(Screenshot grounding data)
===

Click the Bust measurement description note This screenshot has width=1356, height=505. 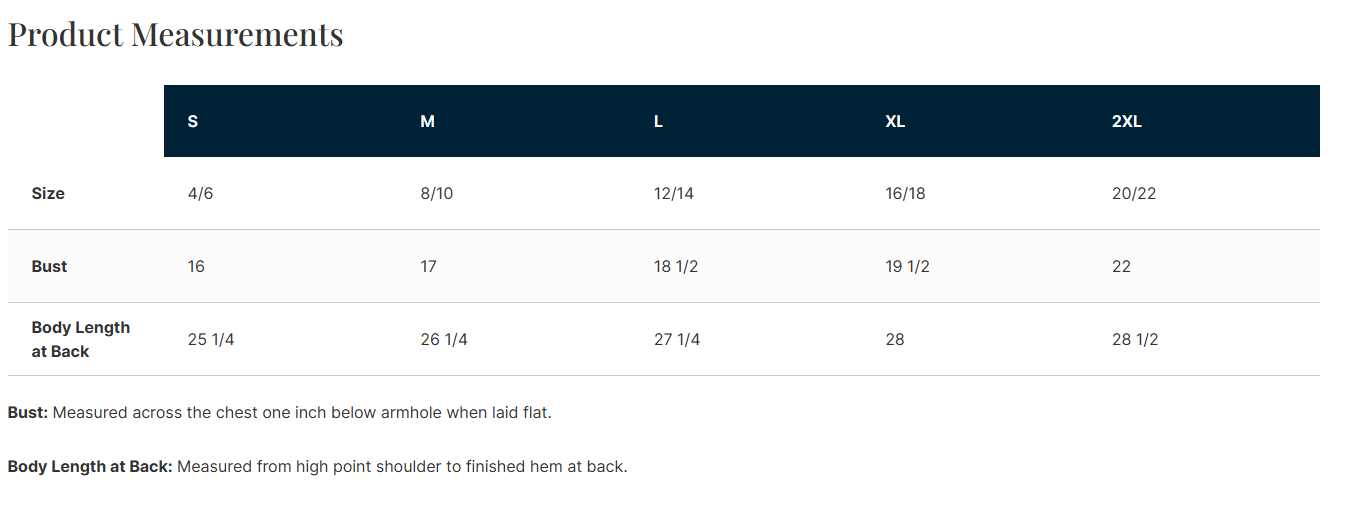[x=279, y=412]
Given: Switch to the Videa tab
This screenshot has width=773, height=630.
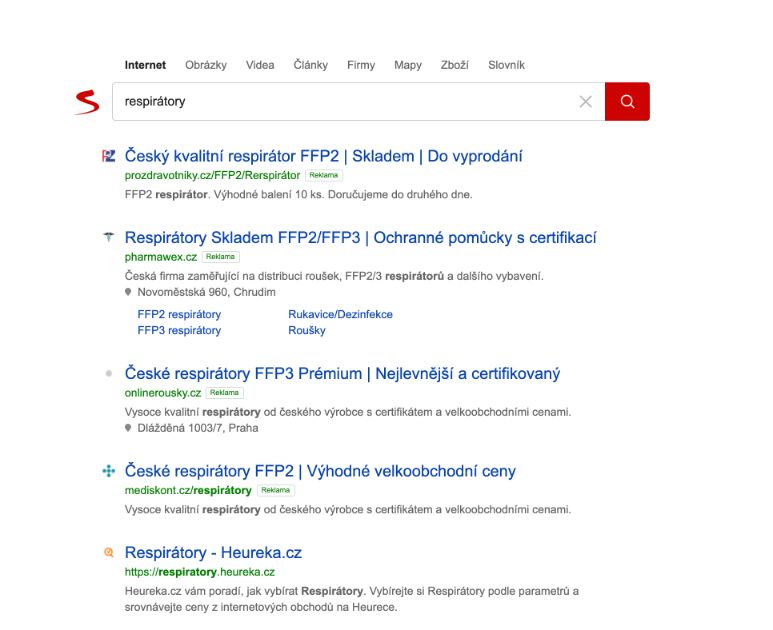Looking at the screenshot, I should pyautogui.click(x=260, y=65).
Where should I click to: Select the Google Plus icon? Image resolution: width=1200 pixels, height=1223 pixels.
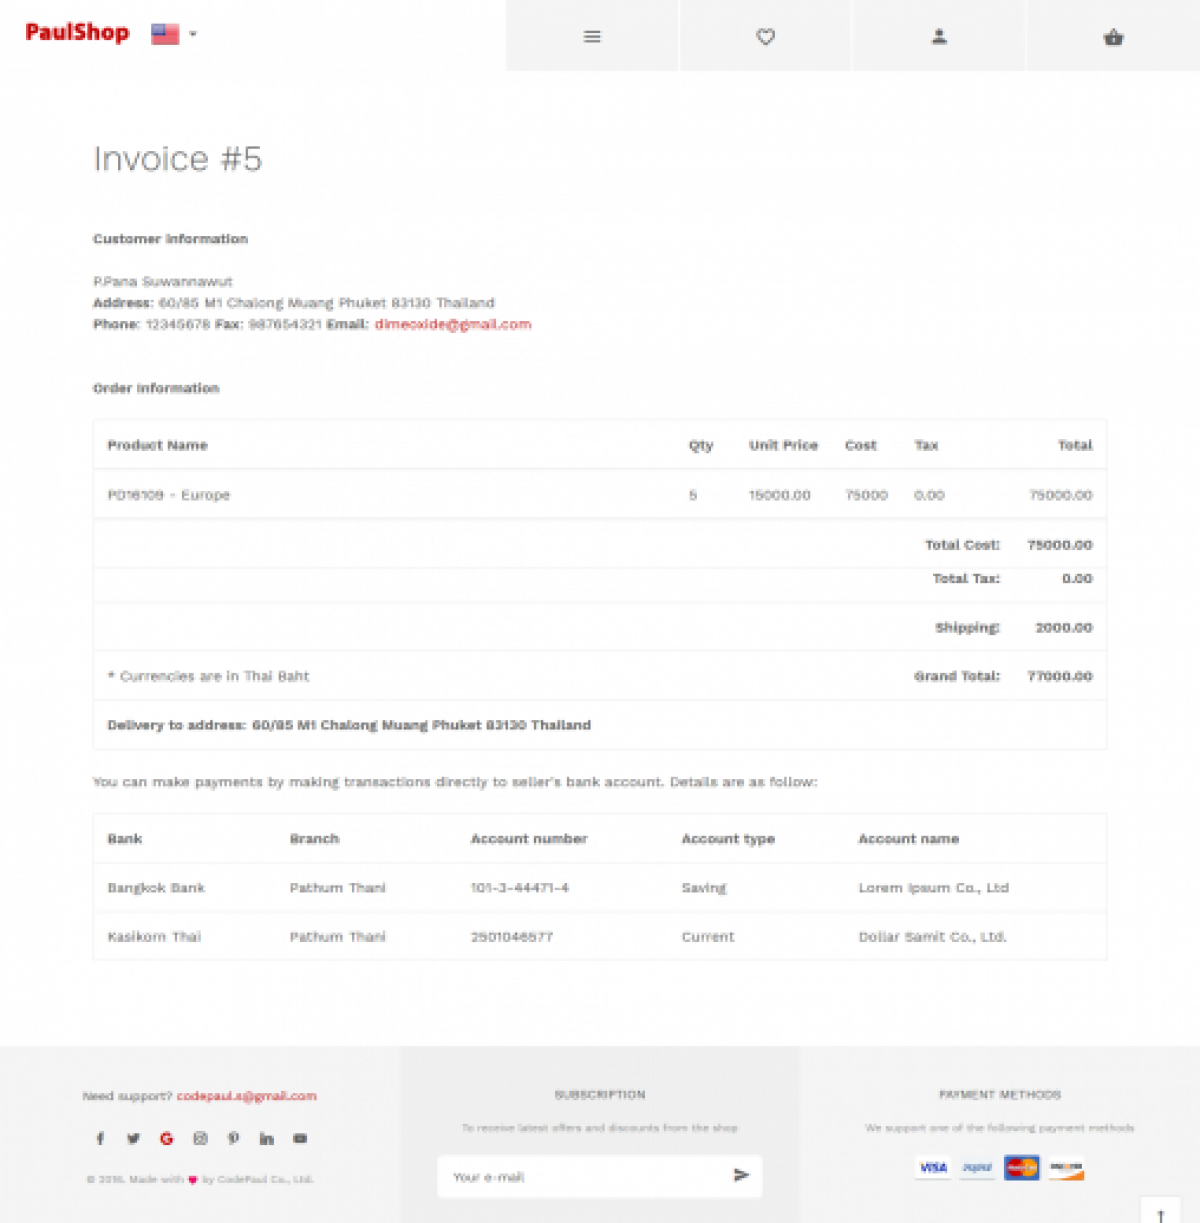166,1138
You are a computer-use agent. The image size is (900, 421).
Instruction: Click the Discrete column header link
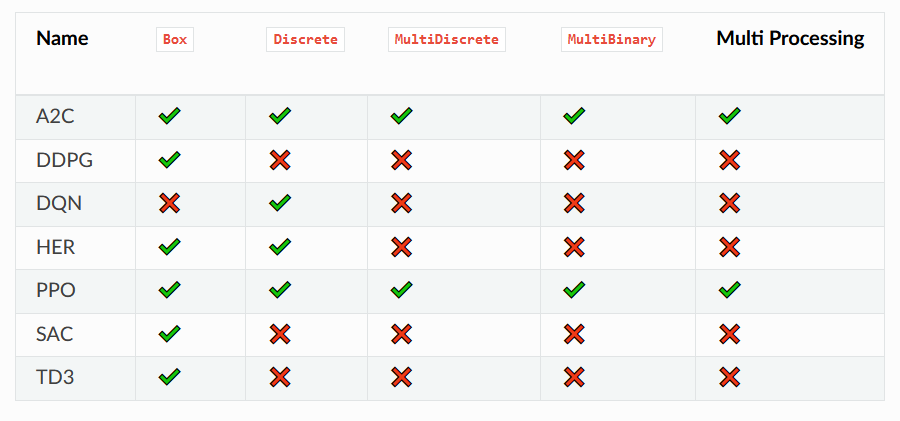pos(305,40)
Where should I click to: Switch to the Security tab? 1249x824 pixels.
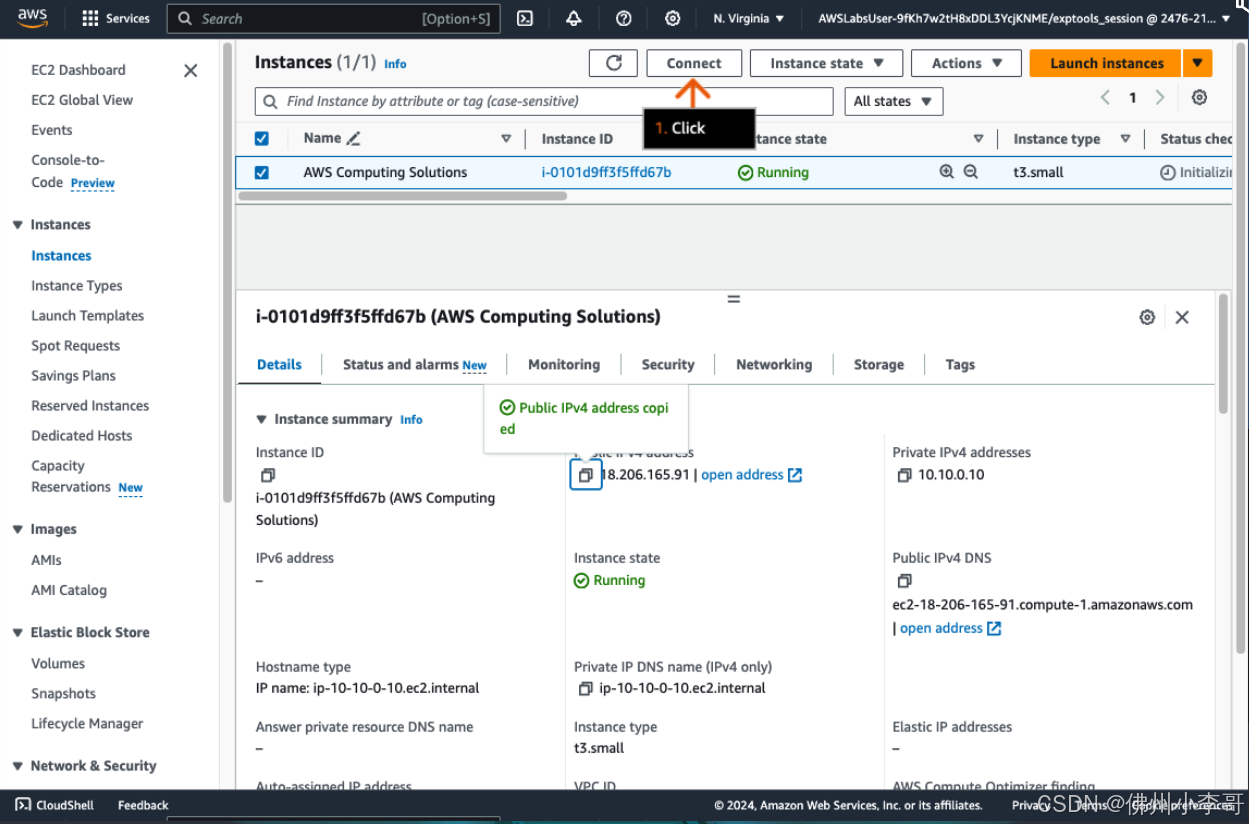(667, 365)
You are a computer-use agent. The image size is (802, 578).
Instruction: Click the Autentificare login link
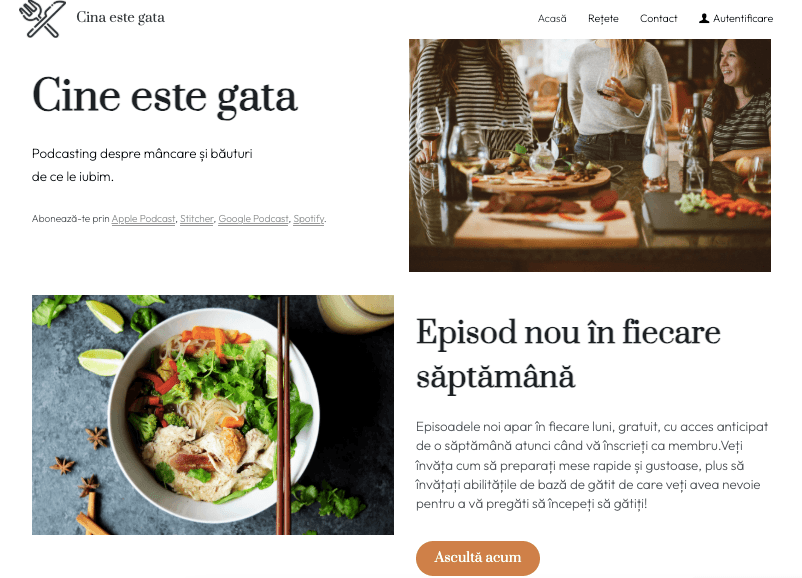click(743, 18)
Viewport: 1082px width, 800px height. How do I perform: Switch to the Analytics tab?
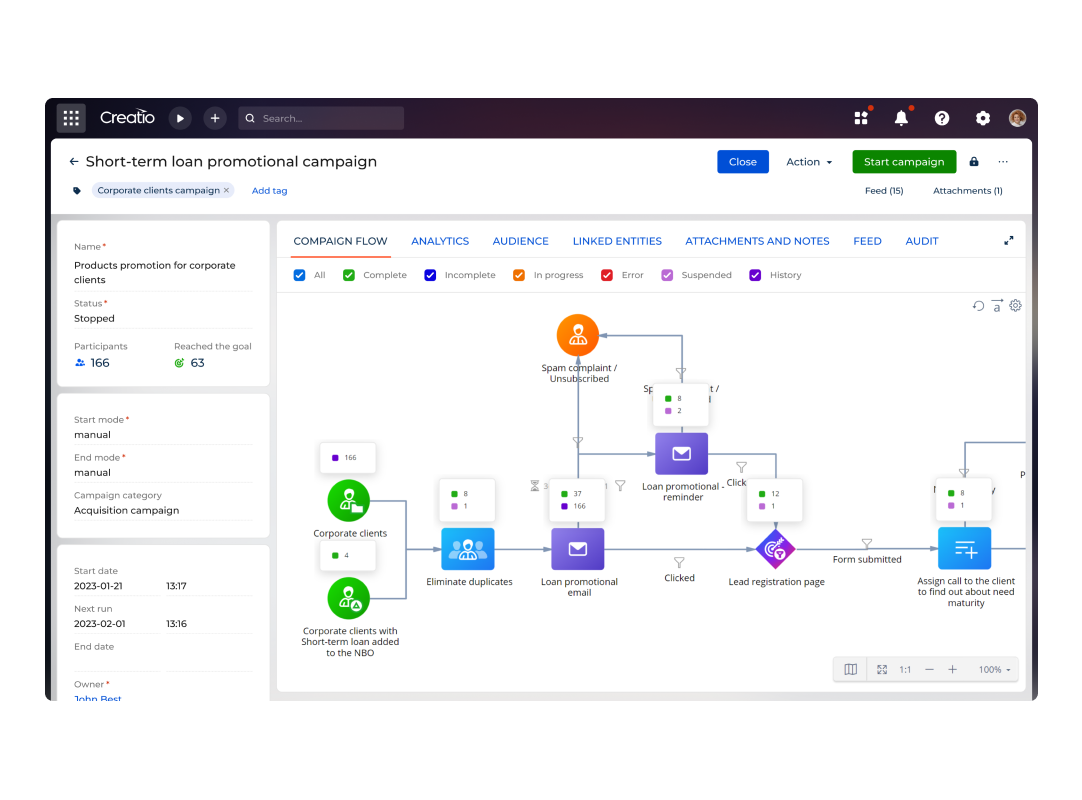(440, 240)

===

#### Problem statement
This exercise requires the lines of the entries containing the string "computer".

#### Exercise result
You are a computer-use agent. The image size is (900, 421).
You are a computer-use agent. The image size is (802, 578).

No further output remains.